**The exercise**.
Render each line of the listing below as a JSON list of strings, one string per line, omitting blank lines and leaving out the pictures.

**Information given**.
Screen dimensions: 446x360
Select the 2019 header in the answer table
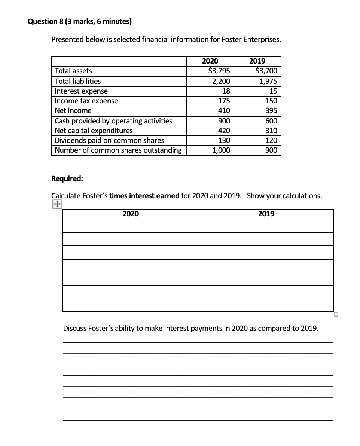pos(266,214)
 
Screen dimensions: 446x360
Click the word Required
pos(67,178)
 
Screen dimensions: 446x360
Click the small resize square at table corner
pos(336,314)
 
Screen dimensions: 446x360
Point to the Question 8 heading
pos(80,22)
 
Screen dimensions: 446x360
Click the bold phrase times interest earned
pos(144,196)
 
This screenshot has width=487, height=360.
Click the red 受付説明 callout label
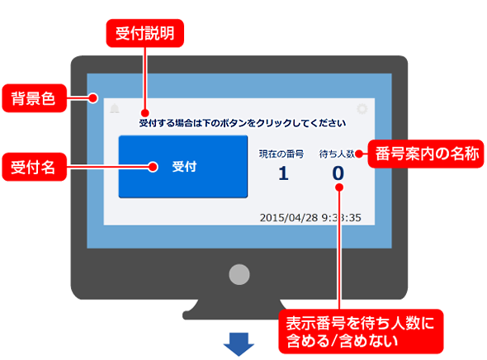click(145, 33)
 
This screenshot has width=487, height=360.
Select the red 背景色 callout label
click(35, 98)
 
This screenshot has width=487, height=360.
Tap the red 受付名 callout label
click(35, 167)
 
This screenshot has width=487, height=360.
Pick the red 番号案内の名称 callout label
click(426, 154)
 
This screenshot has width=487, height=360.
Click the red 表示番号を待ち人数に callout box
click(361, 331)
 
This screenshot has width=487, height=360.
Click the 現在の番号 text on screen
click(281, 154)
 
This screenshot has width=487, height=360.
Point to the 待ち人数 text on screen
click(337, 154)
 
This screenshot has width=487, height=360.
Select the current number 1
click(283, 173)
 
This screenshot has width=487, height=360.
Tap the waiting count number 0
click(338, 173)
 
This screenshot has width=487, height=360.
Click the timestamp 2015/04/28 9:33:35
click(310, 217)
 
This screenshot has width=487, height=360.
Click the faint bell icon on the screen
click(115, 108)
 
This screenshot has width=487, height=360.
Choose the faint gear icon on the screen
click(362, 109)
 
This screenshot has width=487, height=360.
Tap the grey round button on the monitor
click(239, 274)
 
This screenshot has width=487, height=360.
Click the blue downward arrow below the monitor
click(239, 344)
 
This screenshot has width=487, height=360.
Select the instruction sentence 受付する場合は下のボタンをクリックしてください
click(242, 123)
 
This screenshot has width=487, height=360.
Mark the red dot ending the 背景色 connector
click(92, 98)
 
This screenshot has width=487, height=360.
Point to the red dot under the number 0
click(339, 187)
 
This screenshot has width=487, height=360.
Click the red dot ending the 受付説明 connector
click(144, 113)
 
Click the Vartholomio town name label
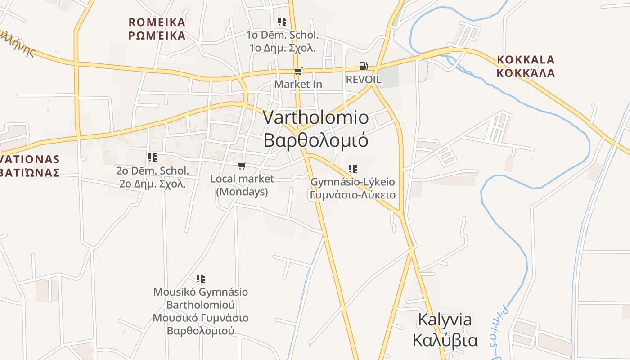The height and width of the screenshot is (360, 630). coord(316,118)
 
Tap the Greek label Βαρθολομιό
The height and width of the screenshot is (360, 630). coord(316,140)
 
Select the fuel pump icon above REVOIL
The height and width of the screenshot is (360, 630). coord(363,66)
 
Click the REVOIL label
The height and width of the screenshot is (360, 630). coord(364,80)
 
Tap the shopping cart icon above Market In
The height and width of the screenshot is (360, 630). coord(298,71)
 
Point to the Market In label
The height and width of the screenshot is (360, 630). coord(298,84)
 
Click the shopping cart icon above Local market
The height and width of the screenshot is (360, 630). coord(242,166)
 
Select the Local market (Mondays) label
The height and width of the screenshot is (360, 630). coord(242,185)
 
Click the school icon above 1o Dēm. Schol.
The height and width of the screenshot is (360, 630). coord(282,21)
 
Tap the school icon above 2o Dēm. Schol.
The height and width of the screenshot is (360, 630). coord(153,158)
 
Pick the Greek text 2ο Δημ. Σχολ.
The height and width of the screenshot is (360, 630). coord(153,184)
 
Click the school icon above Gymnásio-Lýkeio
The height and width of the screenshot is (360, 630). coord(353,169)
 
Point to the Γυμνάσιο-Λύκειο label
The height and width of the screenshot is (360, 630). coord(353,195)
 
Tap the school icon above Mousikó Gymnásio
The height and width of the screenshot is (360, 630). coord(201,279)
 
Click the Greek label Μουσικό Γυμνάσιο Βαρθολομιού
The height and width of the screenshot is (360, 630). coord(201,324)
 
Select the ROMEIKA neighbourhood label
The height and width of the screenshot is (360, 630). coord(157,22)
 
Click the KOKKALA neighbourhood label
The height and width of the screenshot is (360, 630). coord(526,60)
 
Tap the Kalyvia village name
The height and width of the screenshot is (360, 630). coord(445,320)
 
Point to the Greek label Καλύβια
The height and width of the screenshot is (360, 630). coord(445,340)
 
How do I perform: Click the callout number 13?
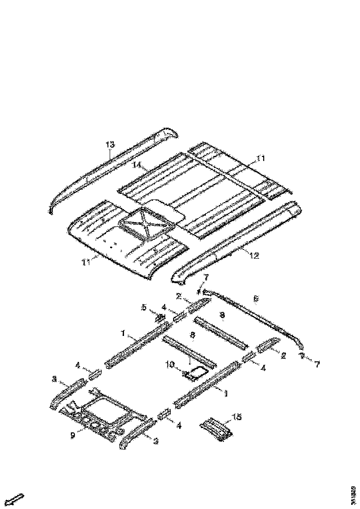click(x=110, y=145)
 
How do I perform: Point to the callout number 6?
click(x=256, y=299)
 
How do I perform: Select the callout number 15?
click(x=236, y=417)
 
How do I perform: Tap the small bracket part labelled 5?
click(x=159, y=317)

**The solution**.
[
  "Screen dimensions: 446x360",
  "Select the 2019 header in the answer table",
  "pos(266,214)",
  "Screen dimensions: 446x360",
  "Click the word Required",
  "pos(67,178)",
  "Screen dimensions: 446x360",
  "Click the small resize square at table corner",
  "pos(336,314)",
  "Screen dimensions: 446x360",
  "Point to the Question 8 heading",
  "pos(80,22)",
  "Screen dimensions: 446x360",
  "Click the bold phrase times interest earned",
  "pos(144,196)",
  "This screenshot has width=487, height=360.",
  "Click the red 受付説明 callout label",
  "click(145, 33)",
  "This screenshot has width=487, height=360.",
  "Select the red 背景色 callout label",
  "click(35, 98)",
  "This screenshot has width=487, height=360.",
  "Tap the red 受付名 callout label",
  "click(35, 167)",
  "This screenshot has width=487, height=360.",
  "Pick the red 番号案内の名称 callout label",
  "click(426, 154)",
  "This screenshot has width=487, height=360.",
  "Click the red 表示番号を待ち人数に callout box",
  "click(361, 331)",
  "This screenshot has width=487, height=360.",
  "Click the 現在の番号 text on screen",
  "click(281, 154)",
  "This screenshot has width=487, height=360.",
  "Point to the 待ち人数 text on screen",
  "click(337, 154)",
  "This screenshot has width=487, height=360.",
  "Select the current number 1",
  "click(283, 173)",
  "This screenshot has width=487, height=360.",
  "Tap the waiting count number 0",
  "click(338, 173)",
  "This screenshot has width=487, height=360.",
  "Click the timestamp 2015/04/28 9:33:35",
  "click(310, 217)",
  "This screenshot has width=487, height=360.",
  "Click the faint bell icon on the screen",
  "click(115, 108)",
  "This screenshot has width=487, height=360.",
  "Choose the faint gear icon on the screen",
  "click(362, 109)",
  "This screenshot has width=487, height=360.",
  "Tap the grey round button on the monitor",
  "click(239, 274)",
  "This screenshot has width=487, height=360.",
  "Click the blue downward arrow below the monitor",
  "click(239, 344)",
  "This screenshot has width=487, height=360.",
  "Select the instruction sentence 受付する場合は下のボタンをクリックしてください",
  "click(242, 123)",
  "This screenshot has width=487, height=360.",
  "Mark the red dot ending the 背景色 connector",
  "click(92, 98)",
  "This screenshot has width=487, height=360.",
  "Point to the red dot under the number 0",
  "click(339, 187)",
  "This screenshot has width=487, height=360.",
  "Click the red dot ending the 受付説明 connector",
  "click(144, 113)",
  "Click the Vartholomio town name label",
  "The height and width of the screenshot is (360, 630). coord(316,118)",
  "Tap the Greek label Βαρθολομιό",
  "The height and width of the screenshot is (360, 630). coord(316,140)",
  "Select the fuel pump icon above REVOIL",
  "The height and width of the screenshot is (360, 630). coord(363,66)",
  "Click the REVOIL label",
  "The height and width of the screenshot is (360, 630). coord(364,80)",
  "Tap the shopping cart icon above Market In",
  "The height and width of the screenshot is (360, 630). coord(298,71)",
  "Point to the Market In label",
  "The height and width of the screenshot is (360, 630). coord(298,84)",
  "Click the shopping cart icon above Local market",
  "The height and width of the screenshot is (360, 630). coord(242,166)",
  "Select the Local market (Mondays) label",
  "The height and width of the screenshot is (360, 630). coord(242,185)",
  "Click the school icon above 1o Dēm. Schol.",
  "The height and width of the screenshot is (360, 630). coord(282,21)",
  "Tap the school icon above 2o Dēm. Schol.",
  "The height and width of the screenshot is (360, 630). coord(153,158)",
  "Pick the Greek text 2ο Δημ. Σχολ.",
  "The height and width of the screenshot is (360, 630). coord(153,184)",
  "Click the school icon above Gymnásio-Lýkeio",
  "The height and width of the screenshot is (360, 630). coord(353,169)",
  "Point to the Γυμνάσιο-Λύκειο label",
  "The height and width of the screenshot is (360, 630). coord(353,195)",
  "Tap the school icon above Mousikó Gymnásio",
  "The height and width of the screenshot is (360, 630). coord(201,279)",
  "Click the Greek label Μουσικό Γυμνάσιο Βαρθολομιού",
  "The height and width of the screenshot is (360, 630). coord(201,324)",
  "Select the ROMEIKA neighbourhood label",
  "The height and width of the screenshot is (360, 630). coord(157,22)",
  "Click the KOKKALA neighbourhood label",
  "The height and width of the screenshot is (360, 630). coord(526,60)",
  "Tap the Kalyvia village name",
  "The height and width of the screenshot is (360, 630). coord(445,320)",
  "Point to the Greek label Καλύβια",
  "The height and width of the screenshot is (360, 630). coord(445,340)",
  "How do I perform: Click the callout number 13?",
  "click(x=110, y=145)",
  "How do I perform: Point to the callout number 6?",
  "click(x=256, y=299)",
  "How do I perform: Select the callout number 15?",
  "click(x=236, y=417)",
  "How do I perform: Tap the small bracket part labelled 5?",
  "click(x=159, y=317)"
]